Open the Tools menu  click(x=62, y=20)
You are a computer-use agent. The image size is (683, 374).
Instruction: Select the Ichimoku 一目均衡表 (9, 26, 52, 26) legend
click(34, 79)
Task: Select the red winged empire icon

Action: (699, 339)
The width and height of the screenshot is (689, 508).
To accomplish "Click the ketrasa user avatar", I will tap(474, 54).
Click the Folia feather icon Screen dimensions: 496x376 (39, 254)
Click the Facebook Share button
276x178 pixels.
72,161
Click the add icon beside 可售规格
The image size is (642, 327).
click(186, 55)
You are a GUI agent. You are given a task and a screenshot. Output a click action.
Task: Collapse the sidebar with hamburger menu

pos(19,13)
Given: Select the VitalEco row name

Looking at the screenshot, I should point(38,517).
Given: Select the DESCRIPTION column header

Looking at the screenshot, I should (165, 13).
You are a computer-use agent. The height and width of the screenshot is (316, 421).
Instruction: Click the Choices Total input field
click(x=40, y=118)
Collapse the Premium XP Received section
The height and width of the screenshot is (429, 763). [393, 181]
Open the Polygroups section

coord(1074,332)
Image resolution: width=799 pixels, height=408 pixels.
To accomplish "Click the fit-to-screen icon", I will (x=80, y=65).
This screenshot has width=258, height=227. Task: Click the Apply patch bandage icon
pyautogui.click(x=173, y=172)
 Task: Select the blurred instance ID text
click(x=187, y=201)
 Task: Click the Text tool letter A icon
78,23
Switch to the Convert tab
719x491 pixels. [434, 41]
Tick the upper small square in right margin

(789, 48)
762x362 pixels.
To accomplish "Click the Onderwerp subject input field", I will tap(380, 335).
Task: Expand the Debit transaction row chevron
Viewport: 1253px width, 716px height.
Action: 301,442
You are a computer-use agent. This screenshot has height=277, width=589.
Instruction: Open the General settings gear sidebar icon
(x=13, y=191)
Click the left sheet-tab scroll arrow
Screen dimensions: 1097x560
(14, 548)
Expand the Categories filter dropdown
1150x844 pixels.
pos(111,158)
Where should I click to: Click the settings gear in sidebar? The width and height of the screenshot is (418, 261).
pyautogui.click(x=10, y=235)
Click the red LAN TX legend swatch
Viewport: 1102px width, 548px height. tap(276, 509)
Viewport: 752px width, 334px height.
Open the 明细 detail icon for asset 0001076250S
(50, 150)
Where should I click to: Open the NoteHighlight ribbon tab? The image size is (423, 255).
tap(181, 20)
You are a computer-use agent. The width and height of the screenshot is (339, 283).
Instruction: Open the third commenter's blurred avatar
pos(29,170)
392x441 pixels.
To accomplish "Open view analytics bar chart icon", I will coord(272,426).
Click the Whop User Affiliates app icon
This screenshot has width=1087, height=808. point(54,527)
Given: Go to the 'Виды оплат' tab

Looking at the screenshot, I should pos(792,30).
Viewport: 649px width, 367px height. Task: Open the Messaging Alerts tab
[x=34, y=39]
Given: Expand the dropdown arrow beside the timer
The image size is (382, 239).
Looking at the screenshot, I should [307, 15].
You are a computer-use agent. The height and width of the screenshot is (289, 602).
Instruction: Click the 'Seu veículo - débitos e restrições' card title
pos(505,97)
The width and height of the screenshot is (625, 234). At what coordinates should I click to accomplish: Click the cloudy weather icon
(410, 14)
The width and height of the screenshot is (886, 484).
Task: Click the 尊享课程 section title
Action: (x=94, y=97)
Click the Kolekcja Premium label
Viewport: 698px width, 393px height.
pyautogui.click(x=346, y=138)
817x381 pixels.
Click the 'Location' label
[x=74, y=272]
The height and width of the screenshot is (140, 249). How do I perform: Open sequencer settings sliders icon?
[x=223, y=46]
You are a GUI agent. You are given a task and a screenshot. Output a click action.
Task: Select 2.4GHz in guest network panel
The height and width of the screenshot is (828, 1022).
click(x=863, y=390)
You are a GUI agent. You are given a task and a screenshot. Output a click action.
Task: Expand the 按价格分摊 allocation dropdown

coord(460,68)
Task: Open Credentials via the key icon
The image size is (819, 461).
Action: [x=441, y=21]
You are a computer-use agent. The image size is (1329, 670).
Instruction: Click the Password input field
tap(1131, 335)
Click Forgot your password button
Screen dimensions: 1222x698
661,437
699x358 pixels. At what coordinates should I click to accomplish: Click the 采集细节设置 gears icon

About this exercise
Would you retype the full listing without altering a single word?

Your solution
Open the Tools menu  click(x=62, y=20)
You are a computer-use agent. The image size is (683, 374).
Instruction: Select the Ichimoku 一目均衡表 (9, 26, 52, 26) legend
click(34, 79)
Task: Select the red winged empire icon

Action: (699, 339)
The width and height of the screenshot is (689, 508).
To accomplish "Click the ketrasa user avatar", I will tap(474, 54).
Click the Folia feather icon Screen dimensions: 496x376 (39, 254)
Click the Facebook Share button
276x178 pixels.
72,161
Click the add icon beside 可售规格
The image size is (642, 327).
click(186, 55)
You are a GUI agent. You are given a task and a screenshot. Output a click action.
Task: Collapse the sidebar with hamburger menu

pos(19,13)
Given: Select the VitalEco row name

Looking at the screenshot, I should point(38,517).
Given: Select the DESCRIPTION column header

Looking at the screenshot, I should (165, 13).
You are a computer-use agent. The height and width of the screenshot is (316, 421).
Instruction: Click the Choices Total input field
click(x=40, y=118)
Collapse the Premium XP Received section
The height and width of the screenshot is (429, 763). [393, 181]
Open the Polygroups section

coord(1074,332)
Image resolution: width=799 pixels, height=408 pixels.
To accomplish "Click the fit-to-screen icon", I will (x=80, y=65).
This screenshot has width=258, height=227. Task: Click the Apply patch bandage icon
pyautogui.click(x=173, y=172)
 Task: Select the blurred instance ID text
click(x=187, y=201)
 Task: Click the Text tool letter A icon
78,23
Switch to the Convert tab
719x491 pixels. [434, 41]
Tick the upper small square in right margin

(789, 48)
762x362 pixels.
To accomplish "Click the Onderwerp subject input field", I will tap(380, 335).
Task: Expand the Debit transaction row chevron
Viewport: 1253px width, 716px height.
Action: 301,442
You are a computer-use agent. This screenshot has height=277, width=589.
Instruction: Open the General settings gear sidebar icon
(x=13, y=191)
Click the left sheet-tab scroll arrow
Screen dimensions: 1097x560
(14, 548)
Expand the Categories filter dropdown
1150x844 pixels.
pos(111,158)
Where should I click to: Click the settings gear in sidebar? The width and height of the screenshot is (418, 261).
pyautogui.click(x=10, y=235)
Click the red LAN TX legend swatch
Viewport: 1102px width, 548px height. tap(276, 509)
Viewport: 752px width, 334px height.
Open the 明细 detail icon for asset 0001076250S
(50, 150)
Where should I click to: Open the NoteHighlight ribbon tab? The image size is (423, 255).
tap(181, 20)
You are a computer-use agent. The width and height of the screenshot is (339, 283).
Instruction: Open the third commenter's blurred avatar
pos(29,170)
392x441 pixels.
To accomplish "Open view analytics bar chart icon", I will coord(272,426).
Click the Whop User Affiliates app icon
This screenshot has width=1087, height=808. point(54,527)
Given: Go to the 'Виды оплат' tab

Looking at the screenshot, I should pos(792,30).
Viewport: 649px width, 367px height. Task: Open the Messaging Alerts tab
[x=34, y=39]
Given: Expand the dropdown arrow beside the timer
The image size is (382, 239).
Looking at the screenshot, I should [307, 15].
You are a computer-use agent. The height and width of the screenshot is (289, 602).
Instruction: Click the 'Seu veículo - débitos e restrições' card title
pos(505,97)
The width and height of the screenshot is (625, 234). At what coordinates should I click to accomplish: Click the cloudy weather icon
(410, 14)
The width and height of the screenshot is (886, 484).
Task: Click the 尊享课程 section title
Action: (x=94, y=97)
Click the Kolekcja Premium label
Viewport: 698px width, 393px height.
pyautogui.click(x=346, y=138)
817x381 pixels.
Click the 'Location' label
[x=74, y=272]
The height and width of the screenshot is (140, 249). How do I perform: Open sequencer settings sliders icon?
[x=223, y=46]
You are a GUI agent. You are given a task and a screenshot. Output a click action.
Task: Select 2.4GHz in guest network panel
The height and width of the screenshot is (828, 1022).
click(x=863, y=390)
You are a GUI agent. You are given a task and a screenshot. Output a click action.
Task: Expand the 按价格分摊 allocation dropdown

coord(460,68)
Task: Open Credentials via the key icon
The image size is (819, 461).
Action: [x=441, y=21]
You are a computer-use agent. The image size is (1329, 670).
Instruction: Click the Password input field
tap(1131, 335)
Click Forgot your password button
Screen dimensions: 1222x698
661,437
699x358 pixels. At what coordinates should I click to accomplish: Click the 采集细节设置 gears icon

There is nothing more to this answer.